Espacios simbólicos tan dispares como la muerte de Juan Gabriel o el fanático desplante de miles marchando en contra de la legalidad familiar vigente evidencian que la Administración ha renunciado incluso a nombrar las cosas, y con ello a incidir en la realidad.

El gobierno del pasmo ya no reconoce ni las oportunidades. El fallecimiento de Juan Gabriel sacudió al país. Inmejorable ocasión para realizar un homenaje de época, para conducir el duelo por una vía donde se discutieran, ensalzaran, festejaran las aportaciones de este compositor y cantante a nuestra cultura popular.

Gobernar también es proponer elementos para una identidad.
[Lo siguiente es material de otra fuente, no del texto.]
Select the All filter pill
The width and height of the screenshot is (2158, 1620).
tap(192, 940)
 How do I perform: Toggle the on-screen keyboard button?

Ante la muerte del hijo adoptivo de Ciudad Juárez, el gobierno se limitó a lanzar unos tuitazos de condolencias y a hacerla de conserje: abrió Bellas Artes y dejó que la gente, por un lado, y los medios, por otro, marcaran la pauta del duelo de millones.

Pudieron haber inventado un momento de identificación. Pudieron definir el recuerdo colectivo de ese legado. Juan Gabriel, y sus dolientes, no merecieron una ceremonia donde el presidente se apersonara y dijera, en nombre de la nación, gracias. Si no se atrevía a ir a Bellas Artes, EPN debió organizar algo alternativo.

Un presidente es elegido también para hablar en nombre de todos. Fallece un ídolo y el gobierno federal dispone de vallas, templetes, bocinas, la alfombra, pero deja en Rafael Tovar y de Teresa todo el peso del discurso del adiós. Obvio, fue demasiado para él, como hubiera sido demasiado para cualquiera que no contara con el respaldo de un gobierno decidido a conducir los hechos.

Azuzados por la jerarquía católica, la más zafia y radical en décadas, y por otras iglesias, decenas de miles de personas marcharon el sábado en contra de la libertad de todos para definir qué tipo de familia queremos, y en contra de la ley que ha definido que eso es válido.

La libertad de expresar un descontento no es tal si surge no del ámbito civil sino del religioso, menos aún si lo que pretende es limitar legítimos derechos de otros.

Ante la afrenta, lo menos que se esperaría es que el gobierno module la intentona clerical, que con mensajes públicos dé cuenta que será garante de que no se trastoquen los principios generales marcados por la ley.

Redacto esto y no puedo dejar de pensar en una imagen, triste por su mensaje, que se publicó en los días de la visita del papa Francisco. No, no me refiero a ninguna de las que vimos en el aeropuerto, donde al recibir al líder religioso funcionarios y sus familias, con coros y sketches salidos de la mejor tradición (es un decir) de Siempre en Domingo, empalagaron al jesuita argentino. No, la imagen era la de Humberto Roque Villanueva afuera de la Nunciatura haciendo, junto con otras personas, cola para entrar a ese recinto del Vaticano en suelo azteca. Patético. El encargado gubernamental de los asuntos religiosos fue enviado por un gobierno extranjero a hacer fila.

Lo anterior se parece al fin de semana. Mientras curas y acólitos tomaban las calles, el gobierno brilló por su ausencia.

Ni antes, durante o después del sábado un discurso claro, un gesto decidido, nada que nos diga que en Bucareli saben lo que les toca hacer.

Ni en la fiesta ante el ídolo que nos hizo bailar, ni en la hora crítica del desafío clerical hay algo que no sea el vacío gubernamental.